In [None]:
import pandas as pd

HOUSING_PATH = '/kaggle/input/housing-in-london/housing_in_london_monthly_variables.csv'

def load_housing_data(path: str = HOUSING_PATH) -> pd.DataFrame:
    return pd.read_csv(path)

In [None]:
housing = load_housing_data()
housing.head()

In [None]:
housing.info()

In [None]:
housing.describe()

In [None]:
import matplotlib.pyplot as plt
from typing import Tuple

plt.style.use('dark_background')

def describe_value_counts(df: pd.DataFrame, column_name: str, figsize: Tuple[int, int]) -> None:
    value_counts: pd.Series = df[column_name].value_counts()
    value_counts.plot.bar(figsize=figsize)
    plt.show()
    
    print(f'Value counts:\n{value_counts}', end='\n\n')
    print(f'Value proportions:\n{value_counts / len(df)}')

In [None]:
describe_value_counts(housing, 'borough_flag', (10, 10))
describe_value_counts(housing, 'code', (30, 10))
describe_value_counts(housing, 'area', (30, 10))
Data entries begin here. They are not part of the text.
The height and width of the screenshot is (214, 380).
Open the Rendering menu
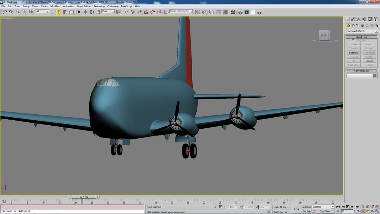[99, 6]
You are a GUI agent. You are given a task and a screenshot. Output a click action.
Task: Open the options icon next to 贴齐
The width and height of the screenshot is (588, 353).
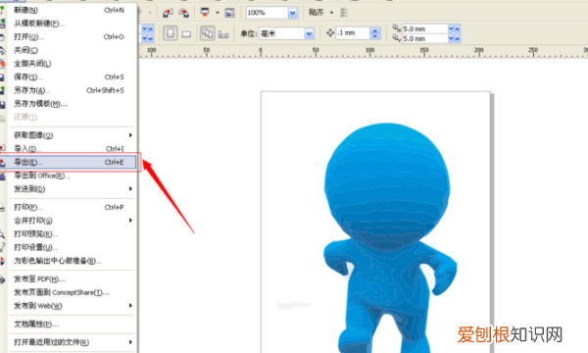(344, 13)
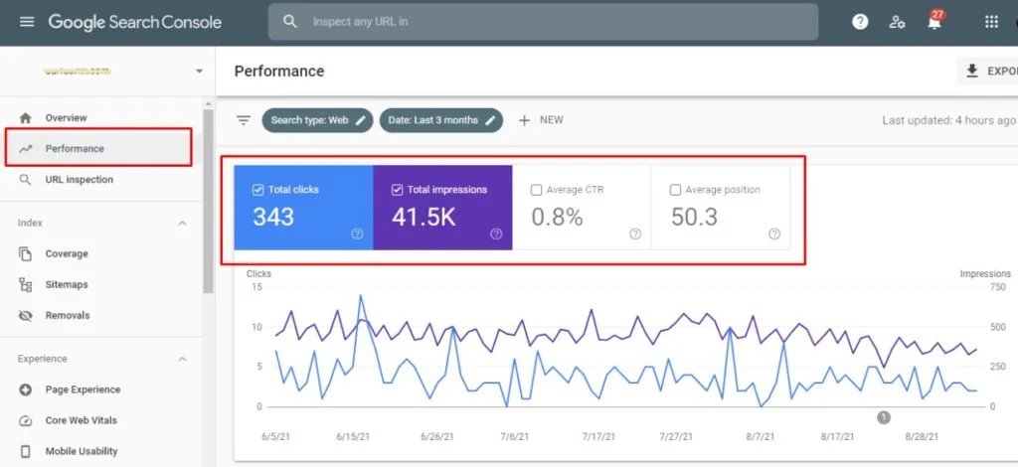Click the filter list icon beside Search type
The image size is (1018, 467).
pyautogui.click(x=244, y=120)
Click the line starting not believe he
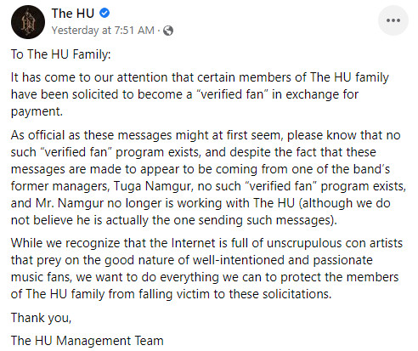The image size is (418, 351). point(174,220)

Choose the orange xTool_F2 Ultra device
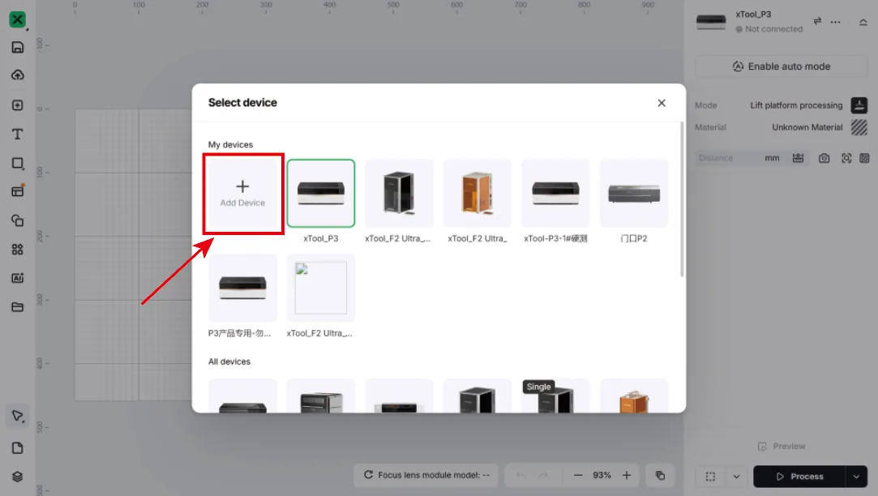point(477,193)
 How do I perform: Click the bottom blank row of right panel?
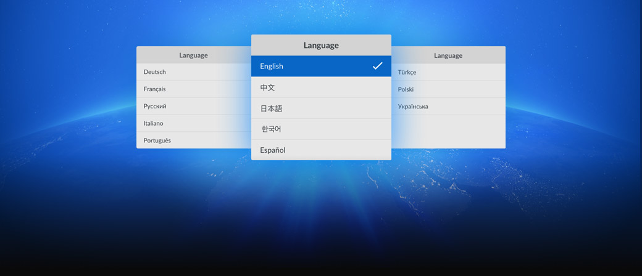pyautogui.click(x=448, y=140)
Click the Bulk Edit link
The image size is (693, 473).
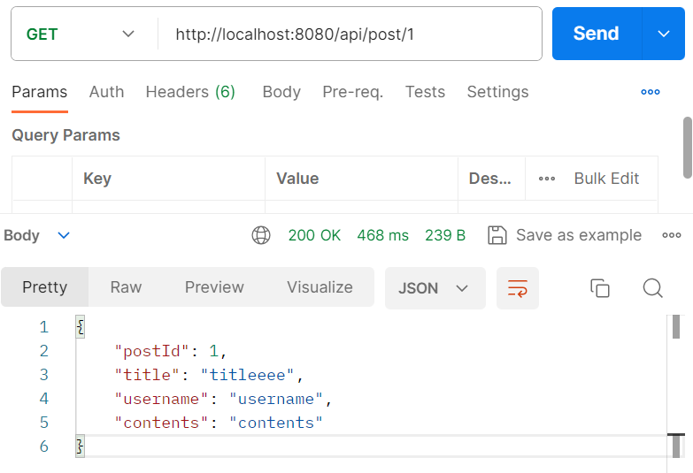coord(606,179)
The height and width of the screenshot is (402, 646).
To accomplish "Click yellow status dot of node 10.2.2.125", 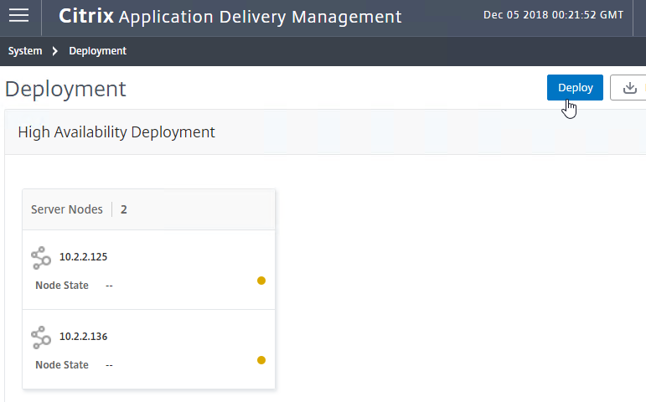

From this we can understand that for the categorical string features of `area` and `code`, they are all represented equally (mostly) within the data.

For the categorical numeric variable of `borough_flag`, it is represented very disproportionately, meaning that it would likely be best to use stratified sampling to avoid sampling bias if selected at random

In [None]:
housing.hist(bins=50, figsize=(20, 15))
plt.show()

In [None]:
from sklearn.model_selection import StratifiedShuffleSplit

split = StratifiedShuffleSplit(n_splits=1, test_size=0.2, random_state=42)

for train_indices, test_indices in split.split(housing, housing['borough_flag']):
    strat_train_set: pd.DataFrame = housing.loc[train_indices]
    strat_test_set: pd.DataFrame = housing.loc[test_indices]

In [None]:
housing = strat_train_set.copy()

In [None]:
housing.plot(kind='scatter', x='houses_sold', y='average_price', alpha=0.6, figsize=(15, 10), c='no_of_crimes', cmap=plt.get_cmap('cubehelix'), colorbar=True)
plt.show()

It seems that a large majority of the crime is being done the higher `average_price` is, and tends to go down as `houses_sold` increases.

In [None]:
describe_value_counts(housing.dropna(), 'borough_flag', (10, 10))

**EVERY** training sample which has an defined value for `no_of_crimes` guarantees a `borough_flag` value of 1... hmmmm...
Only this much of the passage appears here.